Ni classique à proprement parler, ni outrageusement expérimentale, la poésie de Damien Saez fait corps avec une musique épurée qui prend soin de ne jamais tout à fait résoudre les tensions qu’elle installe. Mélancolique, toujours, désenchanté, souvent, mais jamais résigné, le message s’ose en authentique chant d’amour. Amour amoral et peut-être anormal. Amour rebelle et séditieux, révolté et indocile, contestataire et dissident, insubordonné et résistant, émeutier et mutin. Amour tenace comme la peine, obstiné comme la pluie, coriace comme la peur et presque entêté comme la vie. Amour total et libéré, jusqu’à l’obscène, jusqu’au sublime.

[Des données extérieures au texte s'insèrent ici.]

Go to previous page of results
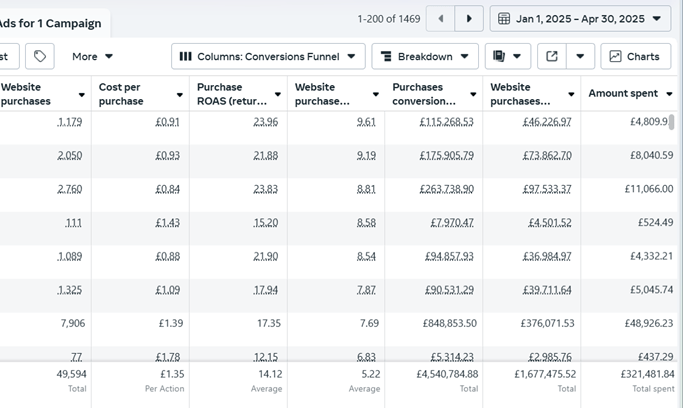This screenshot has width=683, height=408. (x=440, y=19)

Chanter pour amourir de mots-monde et écrire pour amourdir un réel détissé.

L’anticapitalisme antisexiste et antiraciste militant de Damien Saez est un peu plus qu’une vision politique qui s’exprime par une série hétéroclite de ballades romantiques et plaintives. Il est aussi et avant tout un immense travail de générosité en acte. Il est un don d’audace. Courage d’affronter tous les interdits avec la même intransigeance. Sans la moindre complaisance pour les auditeurs que nous sommes, pas même celle qu’on désirerait sans doute un peu, sans même se l’avouer tout-à-fait.

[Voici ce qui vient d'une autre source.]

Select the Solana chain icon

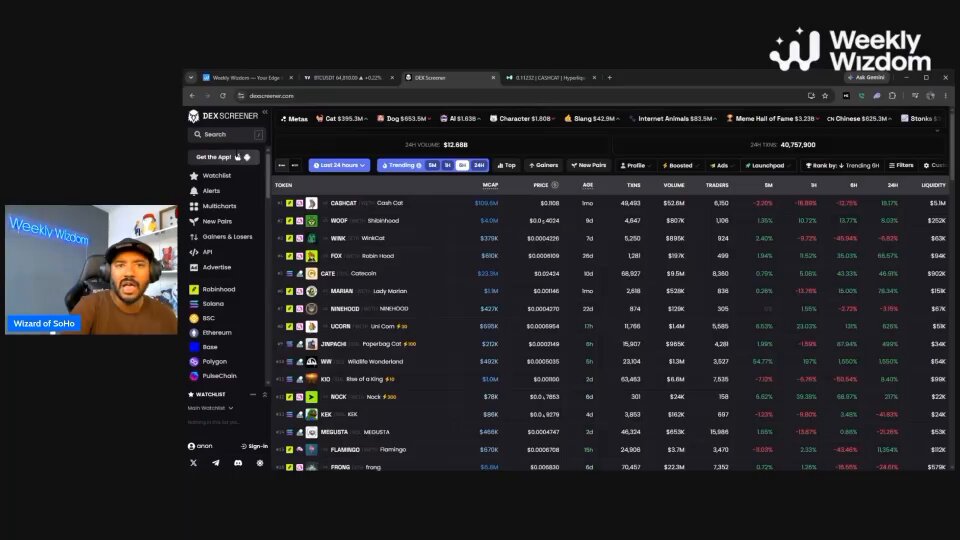[x=194, y=304]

Trouvère improbable, à la fois infiniment contemporain et absolument d’un autre temps, Damien Saez joue un rôle singulier dans un pays-age qu’il contribue à déformer autant qu’il le réhabilite. Sans peur des tabous symboliques, sans déférences vis-à-vis des nouvelles divinités économiques, il affronte toutes les violences insidieuses qui gangrènent nos devenirs et donne, en même temps que l’impulse de révoltes à venir, un peu de la jubilation extatique d’un éphémère assumé.

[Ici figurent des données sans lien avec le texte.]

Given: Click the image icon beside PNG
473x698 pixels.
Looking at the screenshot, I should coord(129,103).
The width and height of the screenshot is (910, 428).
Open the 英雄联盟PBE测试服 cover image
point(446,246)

Appel à jouir autant qu’à penser – et peut-être même à se repaître d’écrire et à se délecter d’agir – les œuvres de Damien Saez font mal autant qu’elles enchantent. « Hors genre », « Fils d’Artaud », « Les Meurtrières », « Tango », « Mon Terroriste », resteront comme quelques un(e)s des météorites les plus lumineuses de notre firmament par ailleurs si ténébreux.